- Records for processing:
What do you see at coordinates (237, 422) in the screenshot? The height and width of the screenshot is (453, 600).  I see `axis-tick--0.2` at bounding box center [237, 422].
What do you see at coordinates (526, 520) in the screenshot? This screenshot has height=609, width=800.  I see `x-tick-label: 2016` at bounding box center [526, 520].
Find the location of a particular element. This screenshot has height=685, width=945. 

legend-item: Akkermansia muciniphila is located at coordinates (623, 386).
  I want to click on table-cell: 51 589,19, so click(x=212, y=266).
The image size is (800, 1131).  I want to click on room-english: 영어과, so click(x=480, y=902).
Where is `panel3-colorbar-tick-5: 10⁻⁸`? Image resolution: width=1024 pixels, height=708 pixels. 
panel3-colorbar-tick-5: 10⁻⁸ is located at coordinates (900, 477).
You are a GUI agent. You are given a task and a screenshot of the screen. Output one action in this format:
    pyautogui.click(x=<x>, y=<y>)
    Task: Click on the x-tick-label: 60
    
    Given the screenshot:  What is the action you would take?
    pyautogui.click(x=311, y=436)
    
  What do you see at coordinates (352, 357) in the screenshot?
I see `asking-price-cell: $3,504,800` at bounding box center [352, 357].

- Try it: Replace every "height" in the lines above with "length" and write out all the lines again, leaving everything else unchanged.

- Result below:
What do you see at coordinates (237, 422) in the screenshot? The length and width of the screenshot is (453, 600).  I see `axis-tick--0.2` at bounding box center [237, 422].
What do you see at coordinates (526, 520) in the screenshot? This screenshot has length=609, width=800.  I see `x-tick-label: 2016` at bounding box center [526, 520].
Find the location of a particular element. This screenshot has length=685, width=945. 

legend-item: Akkermansia muciniphila is located at coordinates (623, 386).
  I want to click on table-cell: 51 589,19, so click(x=212, y=266).
The image size is (800, 1131).  I want to click on room-english: 영어과, so click(x=480, y=902).
Where is `panel3-colorbar-tick-5: 10⁻⁸`? Image resolution: width=1024 pixels, length=708 pixels. 
panel3-colorbar-tick-5: 10⁻⁸ is located at coordinates (900, 477).
You are a GUI agent. You are given a task and a screenshot of the screen. Output one action in this format:
    pyautogui.click(x=<x>, y=<y>)
    Task: Click on the x-tick-label: 60
    
    Given the screenshot:  What is the action you would take?
    pyautogui.click(x=311, y=436)
    
  What do you see at coordinates (352, 357) in the screenshot?
I see `asking-price-cell: $3,504,800` at bounding box center [352, 357].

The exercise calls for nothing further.